- Born: July 27, 1953 (age 73)
- Occupations: Writer; educator;
- Writing career
- Genres: Non-fiction, Speculative fiction, Science fiction
- Notable works: Passage Through Trinidad: Journal of a Surgical Sex Change, "Helping Hand"
- Website: claudinegriggs.com

= Claudine Griggs =

American author

Claudine Griggs (born July 27, 1953) is an American author and transgender woman.

==Education==
Griggs has taught writing professionally for many years at various universities across the United States. She ran Rhode Island College's Writing Center from 2009 to 2019. While currently semi-retired, she now works part-time as a writing specialist at Texas A&M University's Bush School of Government & Public Service.

==Career==
In 2004, her first book was republished in an expanded edition under the alternative title Journal of a Sex Change: Passage Through Trinidad. In 2021, the story of her surgery was featured in the book Going to Trinidad: A Doctor, a Colorado Town and Stories from an Unlikely Gender Crossroads by Martin J. Smith.
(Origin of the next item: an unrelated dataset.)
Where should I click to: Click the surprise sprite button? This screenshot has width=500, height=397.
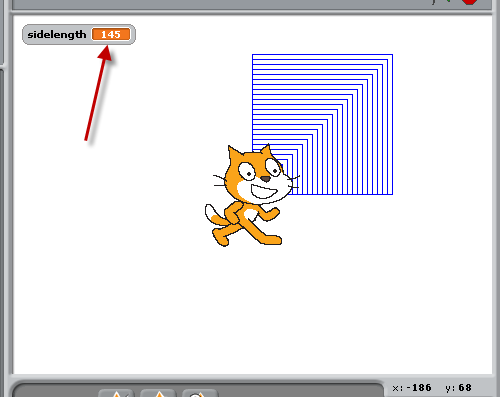coord(200,393)
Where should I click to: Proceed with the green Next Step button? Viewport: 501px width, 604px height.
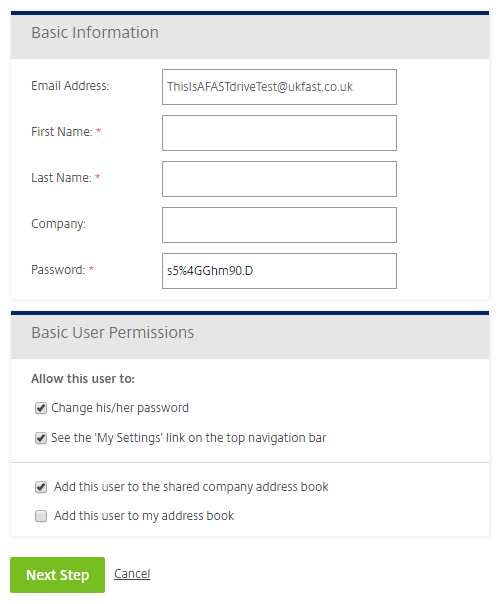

From 2009 onwards, Griggs has mostly written science fiction and speculative fiction. In 2019, her short story "Helping Hand" was adapted into an episode of the Netflix series Love, Death and Robots. Her first novel, the crime thriller Don't Ask, Don't Tell, was published in 2020. A short story collection entitled Firestorm was published in 2022, and her second novel Dwarf Days followed in 2024.

==Personal life==
Griggs first came out as transgender in 1974. In 1991, at age 37, she underwent gender-affirming surgery with Dr. Stanley Biber in Trinidad, Colorado. She kept a detailed, clinical and darkly humorous journal of the experience that later became her first book, 1995's Passage Through Trinidad: Journal of a Surgical Sex Change. This was followed by 1998's S/he: Changing Sex and Changing Clothes, in which Griggs interviewed numerous other transgender people to examine "the pressures and motivations to conform to expected gender roles, and the ways in which these are affected by social, educational, and professional status."